Blackwick is particularly known as the writer of the bestseller "Vivian Amberville", a philosophical fantasy saga that follows the adventures of an orphan from Milton Keynes - England, who learns her imagination can actively reshape the fabric of reality.
Blackwick primarily considers herself a "novelist", although the erudite complexity of her work has been appraised to exceed the fiction arena. She is a long-term pupil of the psychoanalyst Carl Jung, her writing digging deep roots into jungian concepts like: "individuation", "synchronicity", "archetypes", "shadow-work" and "the collective unconscious".
For philosophical views, she draws inspiration from the giants of old - among which Nietzsche, Wagner, Goethe and Schopenhauer may hold the most resemblance. Blackwick's strong evocative style and widely provocative ideas carry that "instant classic vibe", underneath which one often uncovers layers upon layers of meaning.

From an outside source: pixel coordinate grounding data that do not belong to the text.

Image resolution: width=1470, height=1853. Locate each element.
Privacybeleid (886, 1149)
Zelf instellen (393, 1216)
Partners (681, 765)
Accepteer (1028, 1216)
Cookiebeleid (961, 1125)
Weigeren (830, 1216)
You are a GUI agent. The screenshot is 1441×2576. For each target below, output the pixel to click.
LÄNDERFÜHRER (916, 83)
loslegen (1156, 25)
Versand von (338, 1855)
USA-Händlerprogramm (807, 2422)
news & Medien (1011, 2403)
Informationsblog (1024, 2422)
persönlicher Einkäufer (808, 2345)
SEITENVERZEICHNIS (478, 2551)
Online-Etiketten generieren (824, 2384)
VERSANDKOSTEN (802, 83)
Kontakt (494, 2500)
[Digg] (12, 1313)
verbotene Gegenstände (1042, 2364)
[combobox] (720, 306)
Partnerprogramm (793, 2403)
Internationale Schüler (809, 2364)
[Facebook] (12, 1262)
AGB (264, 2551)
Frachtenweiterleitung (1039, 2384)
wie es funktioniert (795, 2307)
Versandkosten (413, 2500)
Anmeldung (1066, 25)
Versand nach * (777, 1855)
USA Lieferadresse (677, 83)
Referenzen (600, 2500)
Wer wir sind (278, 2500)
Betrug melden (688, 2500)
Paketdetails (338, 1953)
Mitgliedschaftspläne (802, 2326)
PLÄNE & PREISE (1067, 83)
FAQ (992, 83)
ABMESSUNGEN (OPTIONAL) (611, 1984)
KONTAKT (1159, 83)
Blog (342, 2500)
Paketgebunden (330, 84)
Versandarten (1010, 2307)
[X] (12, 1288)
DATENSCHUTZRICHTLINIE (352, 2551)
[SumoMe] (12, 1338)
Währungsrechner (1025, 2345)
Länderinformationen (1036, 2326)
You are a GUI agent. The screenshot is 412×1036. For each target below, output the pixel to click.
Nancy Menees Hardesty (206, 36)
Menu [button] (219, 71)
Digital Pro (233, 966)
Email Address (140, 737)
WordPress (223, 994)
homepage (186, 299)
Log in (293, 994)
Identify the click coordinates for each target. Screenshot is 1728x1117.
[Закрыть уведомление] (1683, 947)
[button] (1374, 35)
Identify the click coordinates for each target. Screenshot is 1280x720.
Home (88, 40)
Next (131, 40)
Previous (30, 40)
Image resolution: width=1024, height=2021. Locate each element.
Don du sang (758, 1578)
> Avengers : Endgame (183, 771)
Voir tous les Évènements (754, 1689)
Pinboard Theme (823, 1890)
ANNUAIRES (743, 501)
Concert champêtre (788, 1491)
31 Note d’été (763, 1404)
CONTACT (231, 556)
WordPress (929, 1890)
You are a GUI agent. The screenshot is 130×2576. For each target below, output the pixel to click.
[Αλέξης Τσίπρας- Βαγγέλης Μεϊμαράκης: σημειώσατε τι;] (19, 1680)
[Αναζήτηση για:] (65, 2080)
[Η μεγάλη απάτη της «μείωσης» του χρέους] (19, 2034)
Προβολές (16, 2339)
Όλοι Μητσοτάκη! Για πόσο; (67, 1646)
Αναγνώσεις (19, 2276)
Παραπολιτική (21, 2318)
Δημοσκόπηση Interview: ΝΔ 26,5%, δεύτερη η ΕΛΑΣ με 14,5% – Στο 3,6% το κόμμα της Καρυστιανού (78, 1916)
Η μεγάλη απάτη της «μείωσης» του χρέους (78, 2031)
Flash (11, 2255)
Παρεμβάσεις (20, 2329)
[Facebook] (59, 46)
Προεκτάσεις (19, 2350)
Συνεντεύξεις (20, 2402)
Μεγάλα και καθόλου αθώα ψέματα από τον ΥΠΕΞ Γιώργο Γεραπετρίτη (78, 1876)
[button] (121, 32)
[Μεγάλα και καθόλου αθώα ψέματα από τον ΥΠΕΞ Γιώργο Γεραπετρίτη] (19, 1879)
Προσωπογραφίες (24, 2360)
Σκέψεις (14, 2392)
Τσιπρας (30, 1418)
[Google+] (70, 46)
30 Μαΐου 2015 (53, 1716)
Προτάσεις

For short fiction, Blackwick attributes her greatest influence to the father of surrealism André Breton, the twisted storyteller Edgar A.Poe and the existentialist Kafka. At times, she unweaves the general conventions of space and of time, bending them at odd angles into a mesmerizing and surreal dream construct.
For epic large-scale fiction, Blackwick greatly looks up to the legendary Tolkien and C. S. Lewis.
"Vivian Amberville - The Weaver of Odds", the first novel in a series of five was released in 2017 and was received with critical acclaim by a score of metacritics, most of whom have compared her narrative style with C. Paolini, J.K. Rowling and E.R. Eddison.
Upcoming books include: the science fiction novels "God is a Robot", "5 Stars" and "29 Seconds" and the much-awaited sequel "Vivian Amberville - The Book of Chaos".